Solch tollwütiges Geschwätz verbreitet die Dame auch in Buchform, zumeist mit großem finanziellen Gewinn. Desweiteren deklariert Coulter in Treason: Liberal Treachery from the Cold War to the War on Terrorism offen ihre Symphatie für Senator Joe McCarthy. Der gewiß nicht übermäßig linke – liberale – Historiker Arthur Schlesinger jr. jedoch sowie selbst Präsident Harry S. Truman und George Marshall, werden von Coulter als prosowjetische Landesverräter denunziert. Mit derartigen Machwerken schaffen es Coulter und Konsorten immer wieder auch auf die Bestsellerlisten der New York Times. Übrigens bedauerte Coulter es mehrfach, daß der Oklahoma-City-Bomber Timothy McVeigh nicht auch die Zentrale der von ihr als linksradikal bezeichneten New York Times gleich mit in die Luft gejagt habe.

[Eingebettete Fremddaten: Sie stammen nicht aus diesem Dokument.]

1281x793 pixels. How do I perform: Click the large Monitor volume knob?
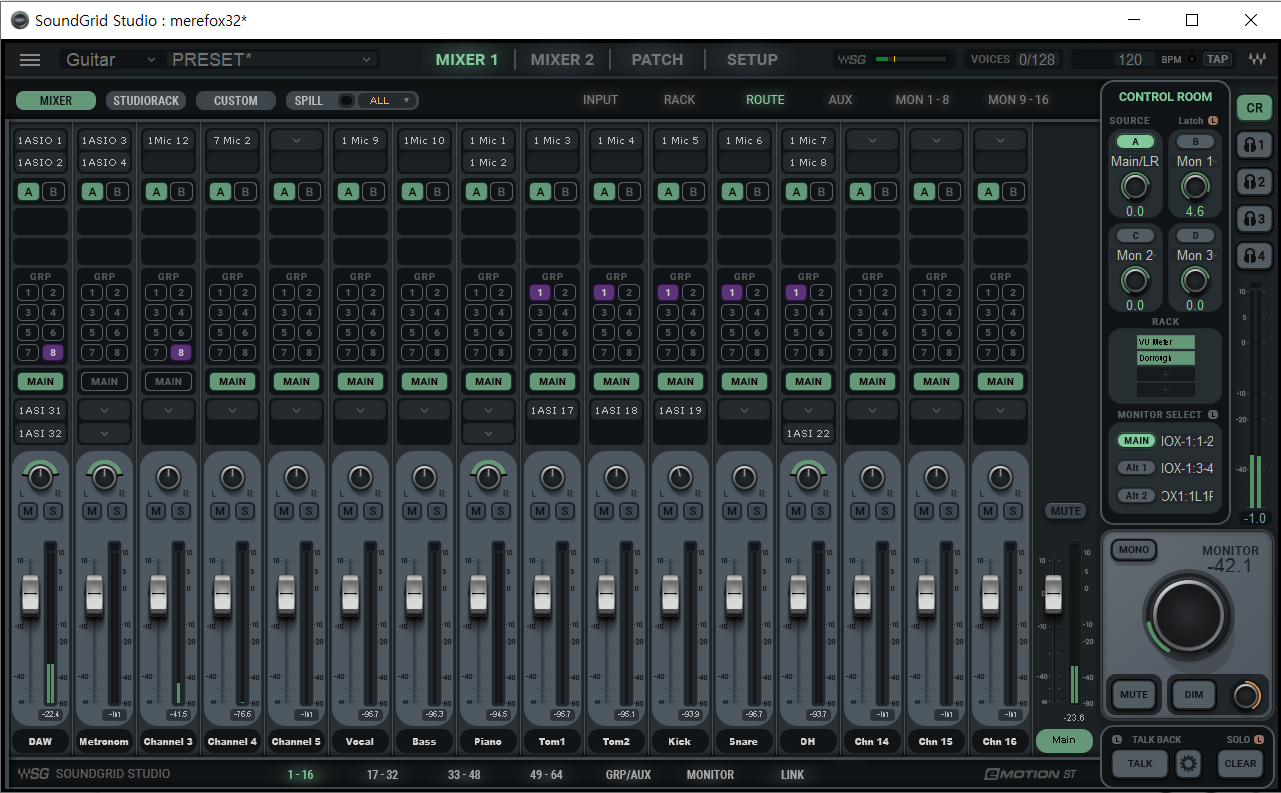pos(1188,615)
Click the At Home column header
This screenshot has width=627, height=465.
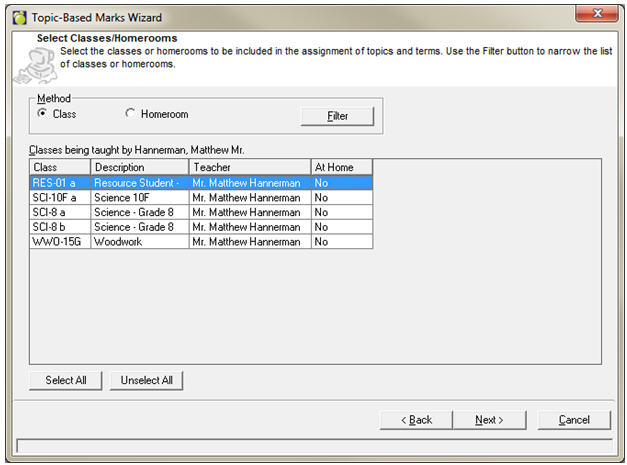340,167
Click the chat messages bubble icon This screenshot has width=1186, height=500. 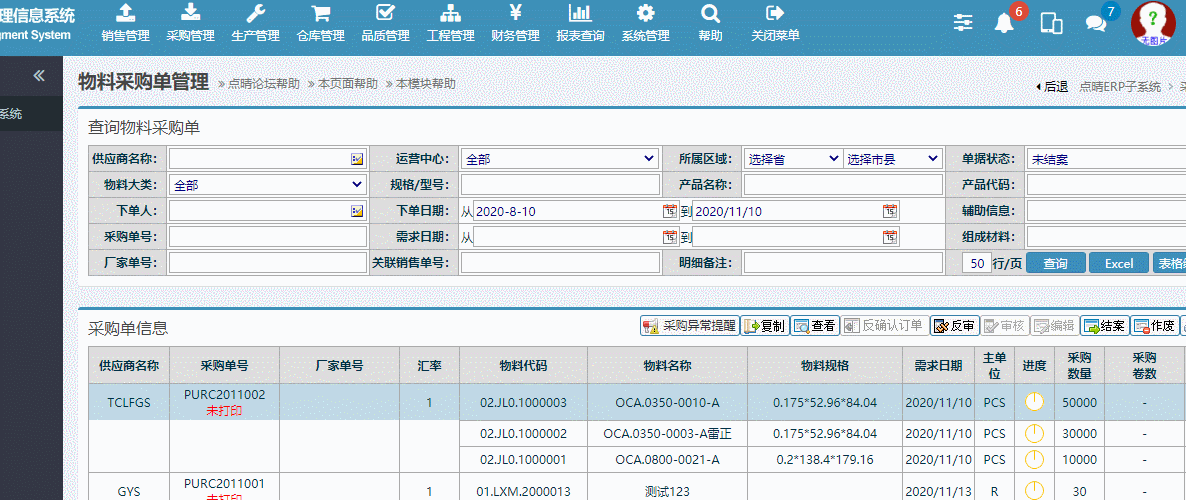1095,24
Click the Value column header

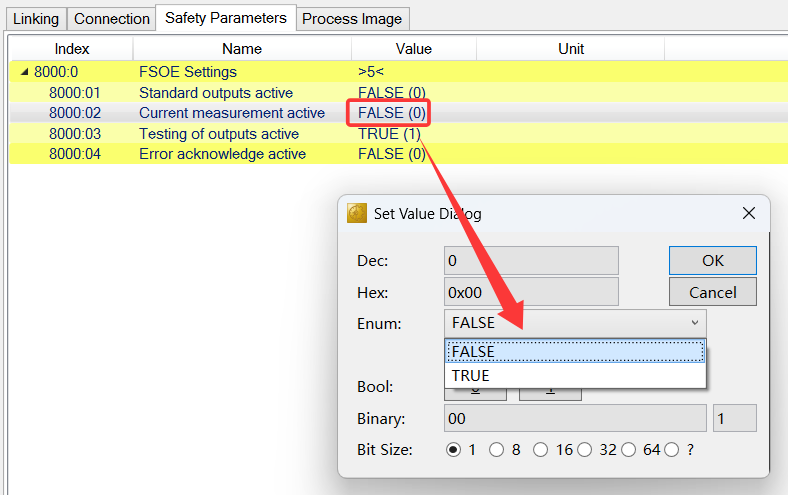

Neben den vulgären TV-Kampfhunden der Bush-Kamarilla gibt es noch die sogenannten NeoCons, ein Netzwerk intellektueller rechter Weltveränderer, die sich zumeist auf die viel komplexeren Ideen von Leo Strauss berufen und deren führende Vertreter sich in den vergangenen Jahren durch erstaunliche Inkompetenz, Naivität und Korruption selbst um Rank und Würde brachten. Das Beispiel von Paul Wolfowitz’ Übervorteilung seiner Lebensgefährtin sowie seiner eigenen ideologischen Borniertheit bei seinem Vorgehen in der Weltbank ist noch sehr gegenwärtig. Ganz zu Schweigen vom Irak-Krieg, dem großen Projekt der NeoCons nach Bushs Machtübernahme.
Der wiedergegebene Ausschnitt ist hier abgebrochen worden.